Different values of Tc were recorded for five values of R1 and C1 as shown in the table:
R C Tc R C
0.5k Ω 0.1 μ F 0.05mS 2 k Ω 0.01 μ F
1 k Ω 0.1 μ F 0.1mS 2 k Ω 0.05 μ F
2 k Ω 0.1 μ F 0.2mS 2k Ω 0.1 μ F
3 k Ω 0.1 μ F 0.3mS 2 k Ω 0.15μ F
4 k Ω 0.1 μ F 0.4mS 2 k Ω 0.2μ F

Observations:
Increasing the value of the resistance increases the time constant and as such the cut-off frequency is lower for a higher value of R1. It also leads to a drop in Vout.
Increasing the value of C1 reduces the capacitive reactance which results in a drop in Vout.
Decreasing the period of the input results in a higher input frequency. This reduces the capacitive reactance which in turn reduces Vout. The circuit acts as a Low Pass filter.
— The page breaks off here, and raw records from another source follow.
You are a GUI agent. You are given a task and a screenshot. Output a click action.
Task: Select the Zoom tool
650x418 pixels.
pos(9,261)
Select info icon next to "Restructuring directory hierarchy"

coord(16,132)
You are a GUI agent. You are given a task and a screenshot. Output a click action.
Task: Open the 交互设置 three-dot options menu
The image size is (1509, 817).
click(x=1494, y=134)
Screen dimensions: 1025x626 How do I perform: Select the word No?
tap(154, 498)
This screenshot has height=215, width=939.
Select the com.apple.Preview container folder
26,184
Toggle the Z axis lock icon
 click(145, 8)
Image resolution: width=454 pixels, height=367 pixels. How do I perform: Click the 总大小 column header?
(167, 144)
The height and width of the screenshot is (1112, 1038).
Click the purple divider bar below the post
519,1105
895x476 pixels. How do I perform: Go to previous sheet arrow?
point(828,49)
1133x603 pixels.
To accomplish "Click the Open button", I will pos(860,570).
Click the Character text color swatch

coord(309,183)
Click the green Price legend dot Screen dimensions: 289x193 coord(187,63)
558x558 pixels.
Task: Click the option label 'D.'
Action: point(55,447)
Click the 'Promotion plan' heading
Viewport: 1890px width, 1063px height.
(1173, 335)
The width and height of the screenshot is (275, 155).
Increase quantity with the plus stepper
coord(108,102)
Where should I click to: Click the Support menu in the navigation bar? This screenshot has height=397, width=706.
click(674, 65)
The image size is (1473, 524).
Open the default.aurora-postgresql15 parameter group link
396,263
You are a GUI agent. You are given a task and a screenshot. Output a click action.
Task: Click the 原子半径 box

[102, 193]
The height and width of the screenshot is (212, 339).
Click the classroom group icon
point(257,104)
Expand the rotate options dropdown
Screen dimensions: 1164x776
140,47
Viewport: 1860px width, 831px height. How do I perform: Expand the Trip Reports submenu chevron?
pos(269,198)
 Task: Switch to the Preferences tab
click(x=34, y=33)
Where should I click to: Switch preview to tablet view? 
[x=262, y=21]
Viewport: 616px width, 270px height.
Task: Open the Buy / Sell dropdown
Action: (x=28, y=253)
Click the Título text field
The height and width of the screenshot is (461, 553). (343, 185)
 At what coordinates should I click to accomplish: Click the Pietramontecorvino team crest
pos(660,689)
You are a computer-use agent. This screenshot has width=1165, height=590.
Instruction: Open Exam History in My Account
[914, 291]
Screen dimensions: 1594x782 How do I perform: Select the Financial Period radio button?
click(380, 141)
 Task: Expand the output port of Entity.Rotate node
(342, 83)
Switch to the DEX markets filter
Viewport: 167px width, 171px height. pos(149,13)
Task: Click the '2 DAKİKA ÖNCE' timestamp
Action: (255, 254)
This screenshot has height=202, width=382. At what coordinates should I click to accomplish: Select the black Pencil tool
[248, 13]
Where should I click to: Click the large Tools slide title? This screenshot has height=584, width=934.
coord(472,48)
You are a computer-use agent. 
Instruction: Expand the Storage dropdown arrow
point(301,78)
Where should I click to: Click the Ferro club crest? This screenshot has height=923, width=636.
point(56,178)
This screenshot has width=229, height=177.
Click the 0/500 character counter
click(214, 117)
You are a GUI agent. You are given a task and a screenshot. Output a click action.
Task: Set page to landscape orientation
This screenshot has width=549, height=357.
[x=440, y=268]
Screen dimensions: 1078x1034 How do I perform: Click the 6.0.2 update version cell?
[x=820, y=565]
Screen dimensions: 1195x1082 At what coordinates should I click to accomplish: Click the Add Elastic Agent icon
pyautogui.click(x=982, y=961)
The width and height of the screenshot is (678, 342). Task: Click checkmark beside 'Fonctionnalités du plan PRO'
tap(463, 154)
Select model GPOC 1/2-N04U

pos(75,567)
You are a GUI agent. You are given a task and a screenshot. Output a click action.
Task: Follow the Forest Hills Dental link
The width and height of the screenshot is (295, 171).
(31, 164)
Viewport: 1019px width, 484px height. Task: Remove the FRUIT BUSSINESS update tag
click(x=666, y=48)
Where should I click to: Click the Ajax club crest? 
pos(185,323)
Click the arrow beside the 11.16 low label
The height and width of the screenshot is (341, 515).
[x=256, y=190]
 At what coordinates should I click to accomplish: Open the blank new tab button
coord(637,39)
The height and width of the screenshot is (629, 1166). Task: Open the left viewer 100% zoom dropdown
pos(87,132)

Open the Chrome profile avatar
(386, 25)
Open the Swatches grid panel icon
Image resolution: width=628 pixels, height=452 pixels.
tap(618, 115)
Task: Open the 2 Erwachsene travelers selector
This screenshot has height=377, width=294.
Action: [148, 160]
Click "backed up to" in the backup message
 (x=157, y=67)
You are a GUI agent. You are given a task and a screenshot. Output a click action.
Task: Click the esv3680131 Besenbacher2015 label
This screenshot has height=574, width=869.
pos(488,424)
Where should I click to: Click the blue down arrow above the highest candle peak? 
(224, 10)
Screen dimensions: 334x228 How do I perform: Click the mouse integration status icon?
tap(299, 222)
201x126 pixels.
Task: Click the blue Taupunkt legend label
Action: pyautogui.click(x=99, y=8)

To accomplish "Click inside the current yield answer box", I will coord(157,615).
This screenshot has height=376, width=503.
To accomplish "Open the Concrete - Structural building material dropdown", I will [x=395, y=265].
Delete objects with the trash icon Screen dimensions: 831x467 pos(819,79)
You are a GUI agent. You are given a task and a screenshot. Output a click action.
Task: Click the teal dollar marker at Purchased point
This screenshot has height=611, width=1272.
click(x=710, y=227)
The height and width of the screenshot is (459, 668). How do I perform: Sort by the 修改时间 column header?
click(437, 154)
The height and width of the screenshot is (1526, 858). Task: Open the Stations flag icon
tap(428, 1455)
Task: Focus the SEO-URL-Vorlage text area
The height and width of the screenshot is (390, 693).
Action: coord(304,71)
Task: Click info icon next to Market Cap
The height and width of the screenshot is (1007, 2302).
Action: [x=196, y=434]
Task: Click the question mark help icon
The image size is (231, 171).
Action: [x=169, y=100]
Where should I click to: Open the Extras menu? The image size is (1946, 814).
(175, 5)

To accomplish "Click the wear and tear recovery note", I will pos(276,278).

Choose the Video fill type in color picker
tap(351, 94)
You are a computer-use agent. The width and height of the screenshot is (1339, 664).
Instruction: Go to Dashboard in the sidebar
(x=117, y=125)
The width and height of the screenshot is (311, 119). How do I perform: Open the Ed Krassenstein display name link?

Increasing the pulse width results in a lower input frequency. A lower frequency will have a higher capacitive reactance and therefore a higher output voltage Vout.
A plot of Vo against Tc yields the following graph:

Discussion:
v(t)={1-e^((-τ)⁄T_c )}V_m
0.8V_m={1-e^((-τ)⁄0.0004)}V_m
e^((-τ)⁄0.0004)=0.2
ln⁡{e^((-τ)⁄0.0004)}=ln⁡{0.2}
-2500τ= -1.609
τ= 0.64mS
For t = 0.64mS, the output voltage v(t) will be 80% of Vm
Due to component tolerances and faults, the actual output may be higher or lower than the theoretical values. A resistor with a gold tolerance (+ 5%) would yield values closes to the theoretical.
Conclusion:
The step response of an RC circuit varies depending on the values of R and C. The time constant of the circuit also varies. Component tolerance largely affects how close the actual response will be to the theoretical response. Actual rise time is higher than theoretical rise time.